Passage ::
#####

This story was originally published by Grist and appears here as part of the Climate Desk collaboration.
Millions of years from now, what will be left of us?
At the rate we’re going, nature might well have taken over. Moscow and Mumbai will be sand and gravel cast across the desert expanse; New York City and Amsterdam will be sediment on the ocean floor, softened by the unrelenting tides.
But beneath the Earth’s surface, preserved in bedrock, some of the structures that supported life aboveground might still be intact: subways, quarries, and sewage systems. To piece together the story of our species, a hypothetical archaeologist might have to hunt for clues underground, much as today we dig for fossils to learn about the past.
This is what’s on Robert Macfarlane’s mind before falling asleep in a chamber deep in the catacombs beneath Paris. In his new book Underland: A Deep Time Journey, the British nature writer takes an underground adventure, climbing into the crevasse of a Greenland glacier, visiting a nuclear waste containment site in Finland, peering into gruesome sinkholes in the Slovenian highlands, and exploring the chambers and tunnels underneath Paris filled with bones from the city’s overflowing cemeteries.
Through this series of haunting descents, Macfarlane plumbs the strange and alarming ways we’ve changed the world and resurfaces with revelations about how to orient us to the future, weaving landscape and language together. “As a species,” he writes, “we have proved to be good historians but poor futurologists.”
Writers have generally avoided these kinds of places for good reason. They don’t exactly make for pretty scenes. “It’s dark, it’s dangerous, it’s smelly, it’s where we dispose of our waste,” Macfarlane told me during a recent visit to Seattle. “So the payoffs are quite niche.”
For those of us who spend our days thinking about life on the surface, his new book is brimming with surprises. Macfarlane visits a laboratory in a giant potash mine underneath the North Sea where physicists are looking for evidence of dark matter, the mysterious substance that makes up a big chunk of our universe. They hope to find evidence of “ghost particles” in one of the quietest places on Earth, insulated from the noise of aboveground life.
The underground world is a new focus for Macfarlane—his first book in 2003, Mountains of the Mind, aimed quite a bit higher. But like his previous works, Underland reflects his deep fascination with the natural world and the words we use to describe it. In 2015, he made the case for salvaging nature words that are vanishing in regional dialects throughout the United Kingdom in Landmarks. His bestselling book The Lost Words: A Spell Book, from 2017, uses vivid vocabulary to get kids (and adults) interested in flora and fauna. (There’s smeuse, a hole in a hedge or wall left by a small animal, and fizmer, the sound that wind makes when it rustles through the grass, alongside more common words like willow and newt.)

#####

Data excerpts ::
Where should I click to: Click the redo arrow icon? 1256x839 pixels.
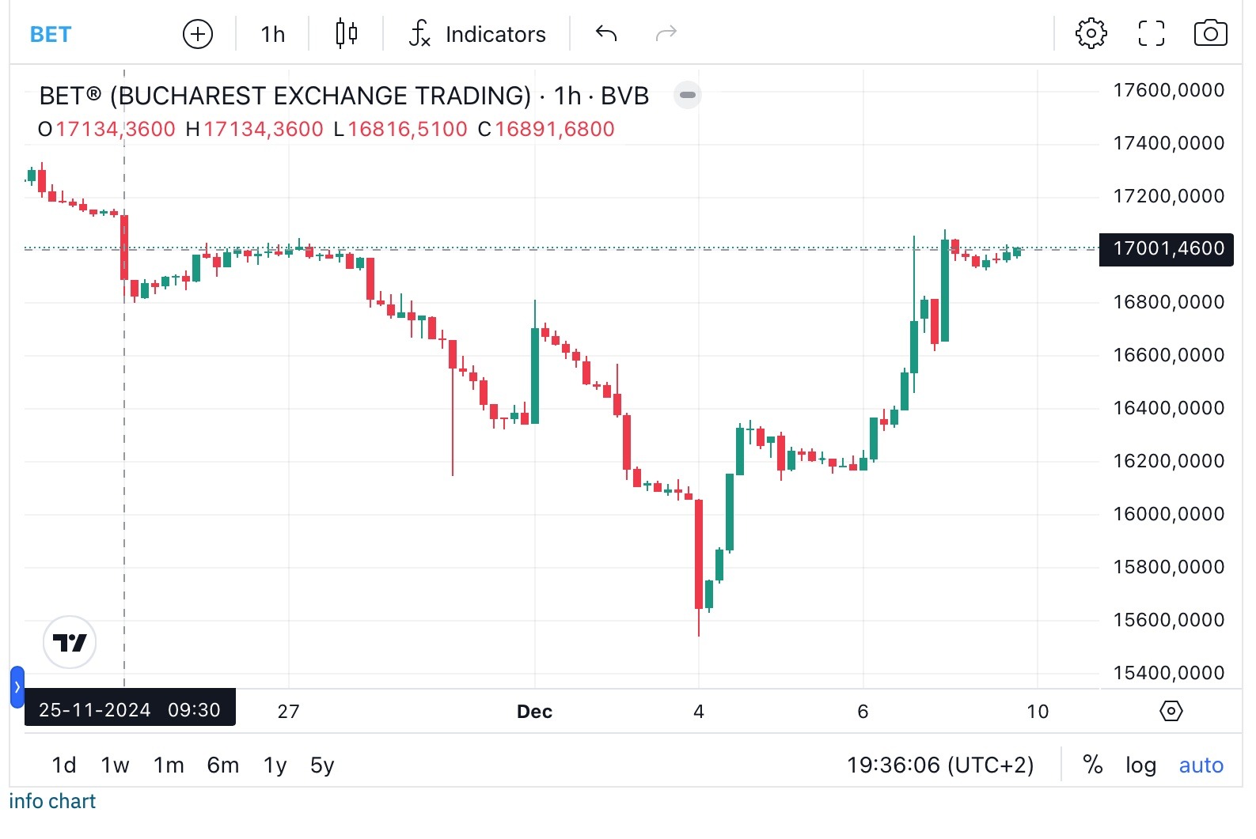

#####

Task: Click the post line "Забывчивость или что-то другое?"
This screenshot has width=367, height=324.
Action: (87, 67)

#####

What is expected ::
Write out the passage from the Underland article between "This story was" and "the unrelenting tides.", inclusive, word for word.

The response ::
This story was originally published by Grist and appears here as part of the Climate Desk collaboration.
Millions of years from now, what will be left of us?
At the rate we’re going, nature might well have taken over. Moscow and Mumbai will be sand and gravel cast across the desert expanse; New York City and Amsterdam will be sediment on the ocean floor, softened by the unrelenting tides.